Für die Sicherheitsbehörden dürfte der Auftritt Wilders zu einer Herausforderung werden, steht dieser doch nach Morddrohungen durch radikale Islamisten seit vielen Jahren unter Polizeischutz. Eine Anbindung an Parteien aber lehnt Bachmann weiterhin ab. Zwar preist er gelegentlich rechtspopulistische Parteien wie den Front National in Frankreich oder die Ukip in Großbritannien als Vorbilder, von denen er sich die „Rettung des aufgeklärten und zivilisierten Europas“ erhofft, betont aber stets, überparteilich bleiben zu wollen.

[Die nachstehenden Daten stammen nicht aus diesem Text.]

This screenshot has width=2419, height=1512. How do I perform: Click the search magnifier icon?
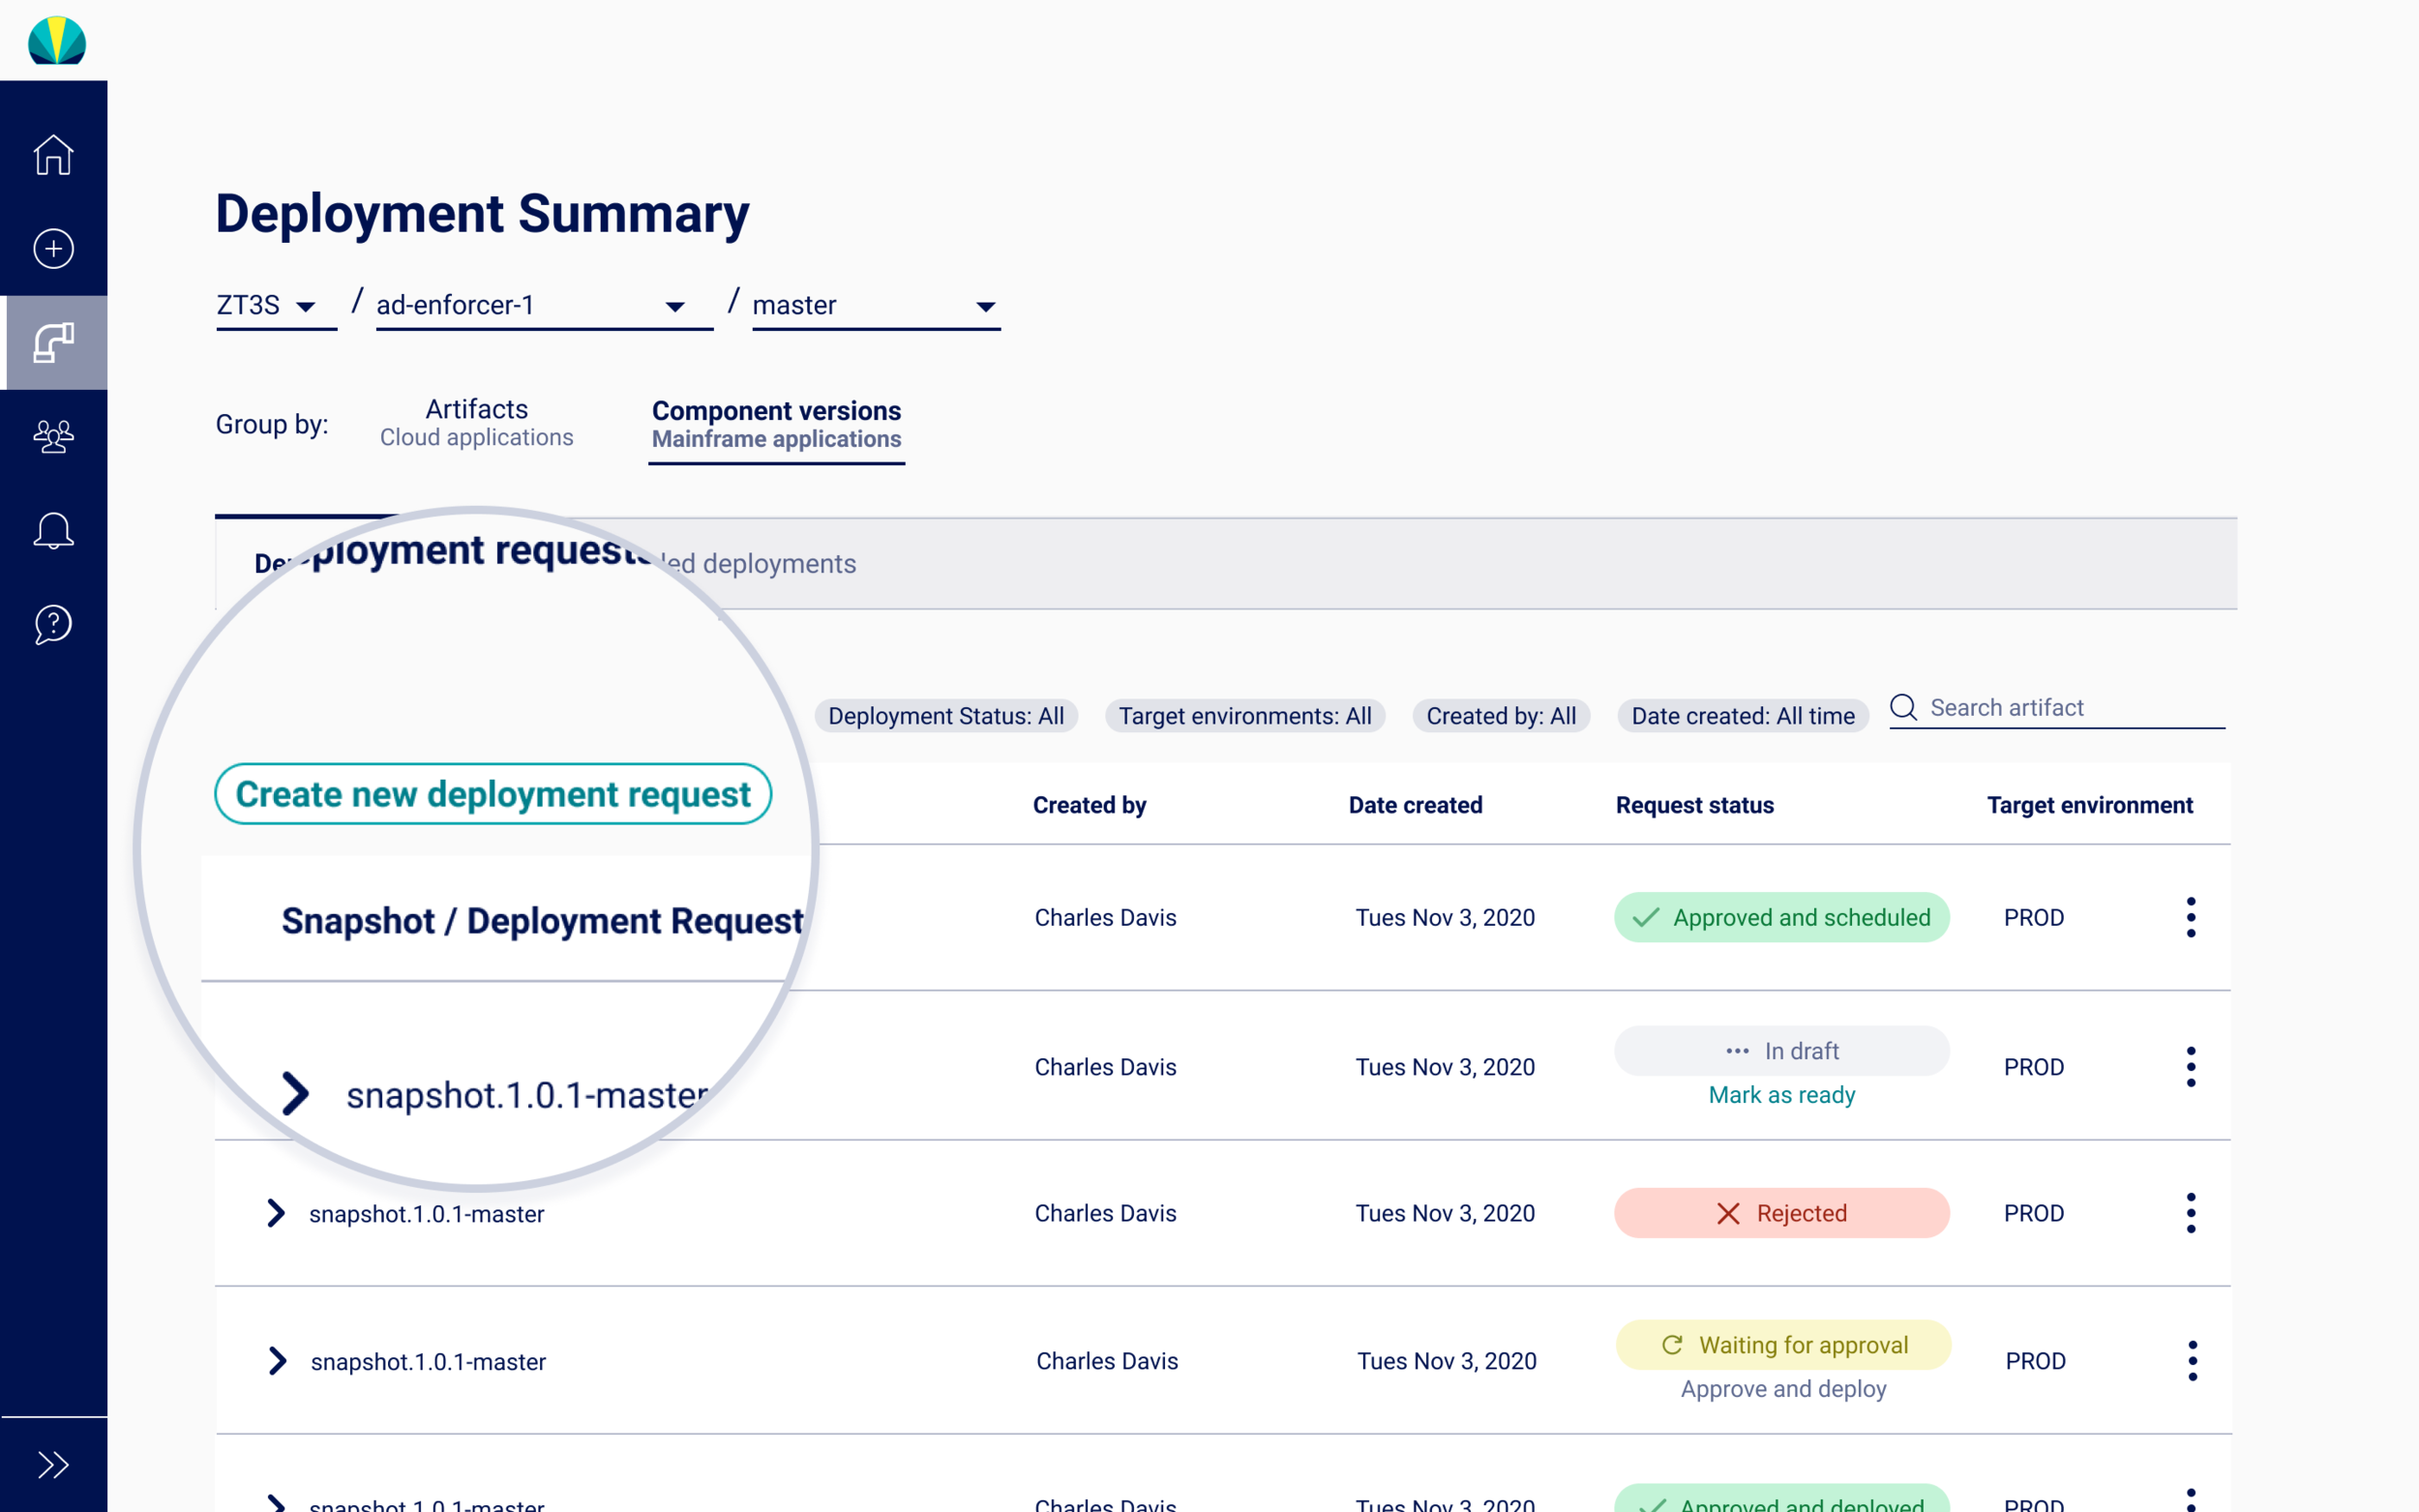(x=1903, y=708)
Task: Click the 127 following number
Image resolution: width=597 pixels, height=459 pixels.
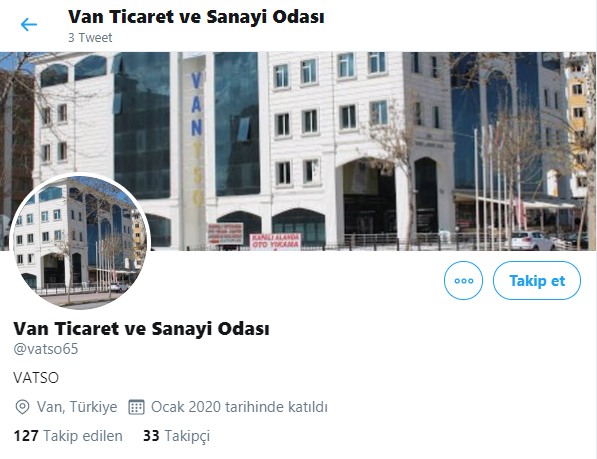Action: pos(26,436)
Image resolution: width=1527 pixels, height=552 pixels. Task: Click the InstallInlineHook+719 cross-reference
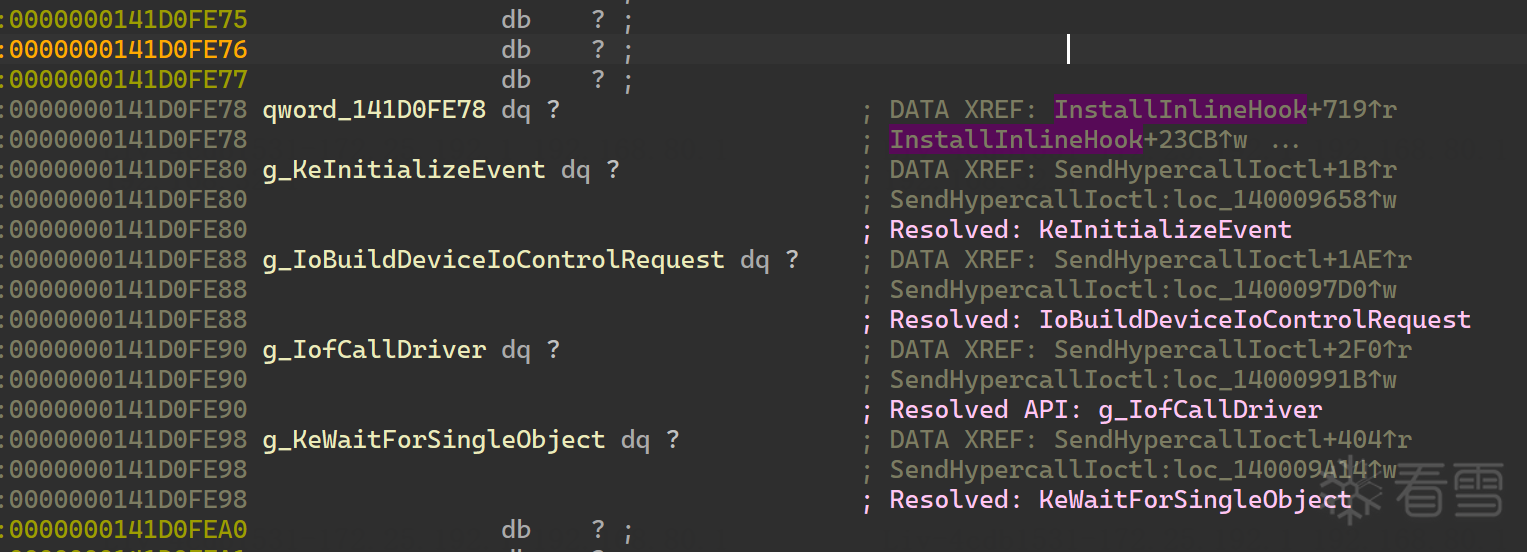pyautogui.click(x=1224, y=110)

Gar nichts mehr zu tun haben will der selbsternannte Retter des Abendlandes mit der AfD, mit der er sich noch im Januar getroffen hatte. Wegen seiner ausländerfeindlichen Äußerungen lehnt die Partei heute jede Zusammenarbeit mit Bachmann ab, begrüßt aber weiterhin die Demonstrationen des Bündnisses und unterstützt dessen Forderungen. Bachmann wiederum exkommunizierte die AfD kürzlich in einer Rede vor seinen verbliebenen Anhängern. Die Partei habe „ihre Bodenhaftung verloren und schwimmt mittlerweile fleißig im Politapparatschikstrom mit“, rief er, woraufhin die Menge wie gewohnt mit „Volksverräter“-Rufen reagierte.
Dem Vernehmen nach will Pegida nun die einstige Hamburger AfD-Politikerin Tatjana Festerling als Kandidatin für die Dresdner Oberbürgermeisterwahl aufstellen. Sie kam nach Sympathiebekundungen für die Hooligan-Krawalle in Köln („Hogesa – bitte weitermachen!“) ihrem Rauswurf aus dem Hamburger AfD-Landesverband zuvor und trat aus. Im Februar zog sie nach Dresden und wurde Mitglied im Pegida-Verein.
Hier tritt sie, wie auch an diesem Montag, häufig als Rednerin auf und regte jüngst etwa den Bau einer neuen „hohen Mauer“ an, zwischen einer linken Gutmenschen-Republik im Westen und einem unabhängigen Staat im Osten. Spätestens bei der Wahl im Juni wird sich zeigen, wie viel Rückhalt solche Visionen in Dresden haben.